The study sites and environs in Nigeria: (a) Katsina, Katsina State; (b) Warri, Delta State; (c) Calabar, Cross River State.

2. Materials and Methods

2.1. Description of Selected Sites and Wind-Speed Data

Daily wind-speed data that were measured from January 2006 to December 2010 were obtained from Nigerian Meteorological Agency (NIMET), Abuja, Nigeria, for the selected sites of Katsina, from northern, Warri from southwestern, and Calabar from the southeastern parts of Nigeria. In these locations, the meteorological stations were, respectively, located as given in Table 1, which also includes the air density, ρ (kg/m³), at each of the stations. The wind-speed data were captured in each of the stations using cup-generator anemometer at a height of 10 m.

Table 1.

Description of meteorological stations at the selected sites.

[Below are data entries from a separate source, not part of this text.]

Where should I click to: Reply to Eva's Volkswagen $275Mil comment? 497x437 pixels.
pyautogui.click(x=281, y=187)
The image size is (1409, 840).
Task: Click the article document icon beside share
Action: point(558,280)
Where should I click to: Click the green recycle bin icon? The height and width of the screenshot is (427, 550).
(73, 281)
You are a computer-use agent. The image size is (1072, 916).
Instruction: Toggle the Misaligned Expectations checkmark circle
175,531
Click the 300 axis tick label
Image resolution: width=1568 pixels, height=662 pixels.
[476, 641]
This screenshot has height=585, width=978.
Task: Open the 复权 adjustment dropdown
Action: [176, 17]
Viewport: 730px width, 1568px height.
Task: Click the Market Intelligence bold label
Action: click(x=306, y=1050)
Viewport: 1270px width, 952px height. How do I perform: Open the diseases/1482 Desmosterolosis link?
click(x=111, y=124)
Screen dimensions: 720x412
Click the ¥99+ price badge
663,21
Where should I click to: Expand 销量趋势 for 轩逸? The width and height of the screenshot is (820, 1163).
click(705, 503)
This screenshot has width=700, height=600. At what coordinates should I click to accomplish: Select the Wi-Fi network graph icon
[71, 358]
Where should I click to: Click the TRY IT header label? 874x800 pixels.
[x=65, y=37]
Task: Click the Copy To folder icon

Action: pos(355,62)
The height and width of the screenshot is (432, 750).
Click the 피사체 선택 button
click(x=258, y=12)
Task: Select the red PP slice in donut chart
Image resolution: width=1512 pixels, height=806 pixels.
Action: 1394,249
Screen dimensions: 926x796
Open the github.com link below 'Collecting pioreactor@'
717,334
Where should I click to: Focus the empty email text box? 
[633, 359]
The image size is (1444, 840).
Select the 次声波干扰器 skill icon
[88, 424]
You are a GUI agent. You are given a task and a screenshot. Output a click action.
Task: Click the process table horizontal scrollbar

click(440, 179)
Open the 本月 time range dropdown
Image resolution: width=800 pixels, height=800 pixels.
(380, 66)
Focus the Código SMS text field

S/No.	Site	Latitude (°N)	Longitude (°E)	Altitude (above sea level)  (m)	Air density, ρ, (kg/m3)
1	Katsina	13.01	07.41	517.6	1.1653
2	Warri	05.31	05.44	6.1	1.2243
3	Calabar	04.58	08.21	61.9	1.2179

2.2. Statistical Distribution Analyses of Wind-Speed Data

For studying the statistics for describing wind-speed data, the measured wind speed was subjected to the extreme-value distribution fittings of the Gumbel and of the Weibull probability density functions (pdfs). This followed recommendations for suitability study of probability density function for describing wind-speed data by [19] but, in spite of this, there is paucity of studies in which the Gumbel pdf has been employed for detailing wind-speed frequency.

The Gumbel distribution [21, 22] employed for fitting variable of wind-speed data x in this study has its cumulative distribution function given by the following expression:

$$\begin{array}{c}F\left(x\right)=\mathrm{1}-\exp \left\{-\exp \left[-\left(\frac{x-\lambda }{\beta }\right)\right]\right\},\end{array}$$ (1)

where λ ≡ the location and β ≡ the scale parameters that were estimated, from n sample sized wind-speed data, from regression of the linearized cumulative distribution function which assumes the following form:

$$\begin{array}{c}\ln \left\{-\ln \left[\mathrm{1}-F\left(x\right)\right]\right\}=-\frac{x}{\beta }+\frac{\lambda }{\beta }.\end{array}$$ (2)

Estimated λ and β values from this were employed for evaluating Gumbel mean, μ _G, of the wind speed from the following expression [21–23]:

$$\begin{array}{c}{v}_{m,G}\equiv {\mu }_G=\lambda -\beta {\mathrm{\Gamma }}^{\prime }\left(\mathrm{1}\right),\end{array}$$ (3)

where Γ′(1) = γ, which is Euler's constant and the value of dΓ(n)/dn when this differential is evaluated at n = 1.

In similar manner, Weibull distribution [5, 6, 21, 24–26] utilized for fitting variable of wind-speed data x in this study has its cumulative distribution function given by the following expression:

$$\begin{array}{c}F\left(x\right)=\mathrm{1}-\exp \left\{-{\left(\frac{x}{\beta }\right)}^{\eta }\right\},\end{array}$$ (4)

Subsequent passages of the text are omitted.